■ **RECORDS FOR THE EXERCISE**:
_ _ _ _ _ _ _

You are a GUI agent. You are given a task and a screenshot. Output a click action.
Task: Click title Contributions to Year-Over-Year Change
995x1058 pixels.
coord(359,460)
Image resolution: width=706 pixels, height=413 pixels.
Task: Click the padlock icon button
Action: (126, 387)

_ _ _ _ _ _ _

■ **PROBLEM DESCRIPTION**: Rewrite the data above with "screenshot" swapped for "screen capture" and everything else left the same.

■ **RESULT FOR THIS TASK**:
You are a GUI agent. You are given a task and a screen capture. Output a click action.
Task: Click title Contributions to Year-Over-Year Change
995x1058 pixels.
coord(359,460)
Image resolution: width=706 pixels, height=413 pixels.
Task: Click the padlock icon button
Action: (126, 387)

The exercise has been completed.